* _WORK TASK_: Given the listing that follows, report all lines in which the string "pixels" occurs.

[[ TASK INPUT open ]]

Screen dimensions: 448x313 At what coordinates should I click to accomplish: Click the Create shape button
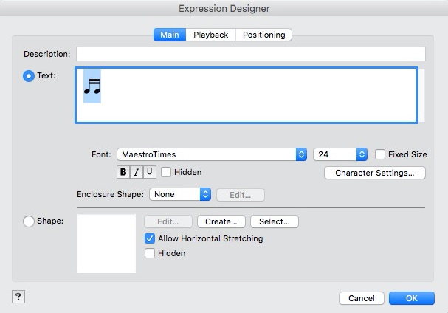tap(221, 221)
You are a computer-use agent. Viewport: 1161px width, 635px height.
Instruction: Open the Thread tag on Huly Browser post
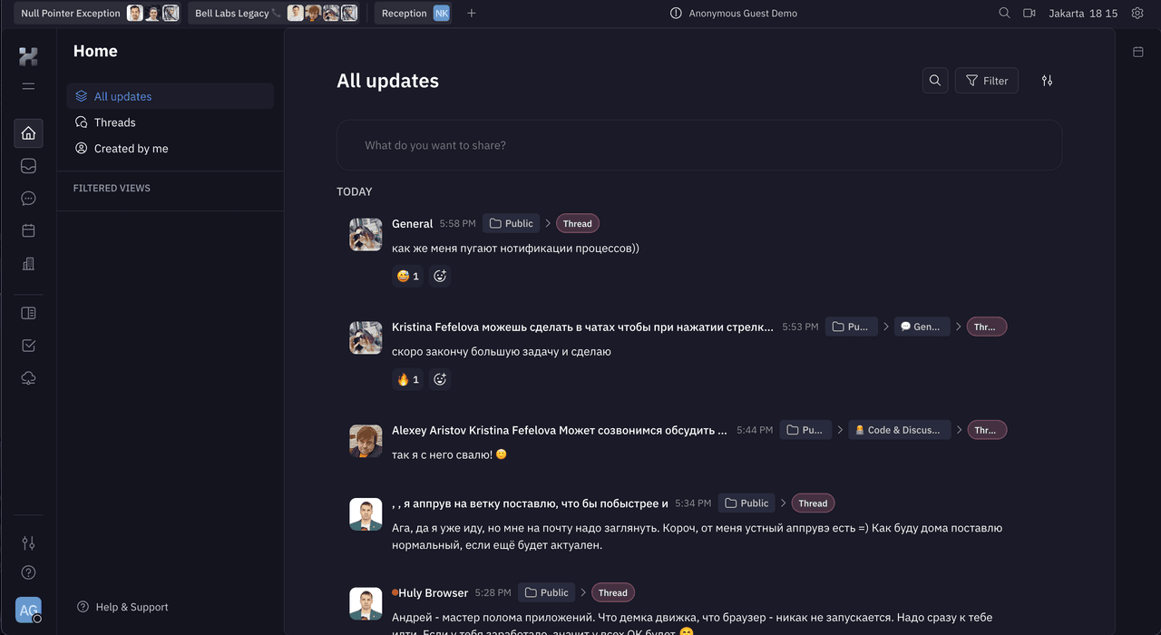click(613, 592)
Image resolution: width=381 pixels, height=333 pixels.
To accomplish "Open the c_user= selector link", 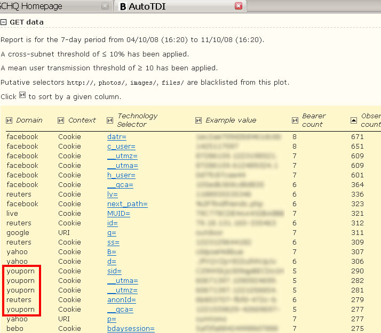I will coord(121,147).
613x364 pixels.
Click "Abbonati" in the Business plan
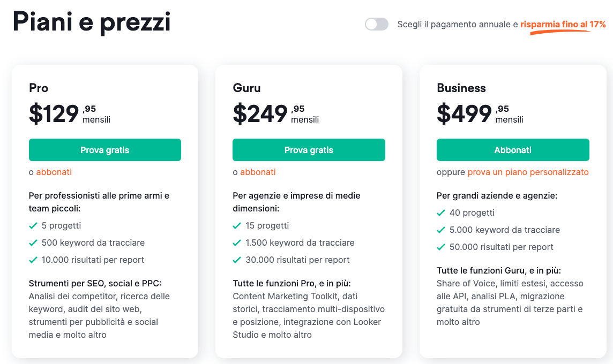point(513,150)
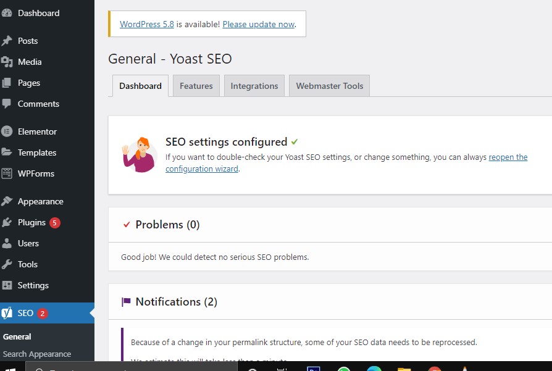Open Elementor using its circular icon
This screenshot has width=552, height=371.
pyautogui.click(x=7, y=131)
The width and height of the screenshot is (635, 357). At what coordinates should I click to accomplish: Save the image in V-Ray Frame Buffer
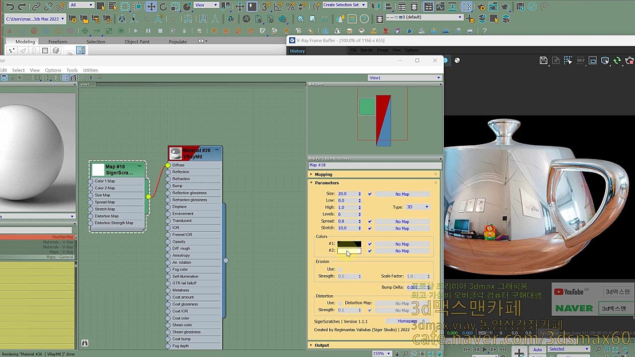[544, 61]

[[ TASK INPUT closed ]]
[[ TASK INPUT open ]]

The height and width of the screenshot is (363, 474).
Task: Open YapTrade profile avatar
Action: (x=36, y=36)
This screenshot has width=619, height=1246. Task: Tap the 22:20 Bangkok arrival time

[[ TASK INPUT closed ]]

* _TASK RESULT_:
Image resolution: width=381 pixels, height=333 pixels.
613x364 pixels.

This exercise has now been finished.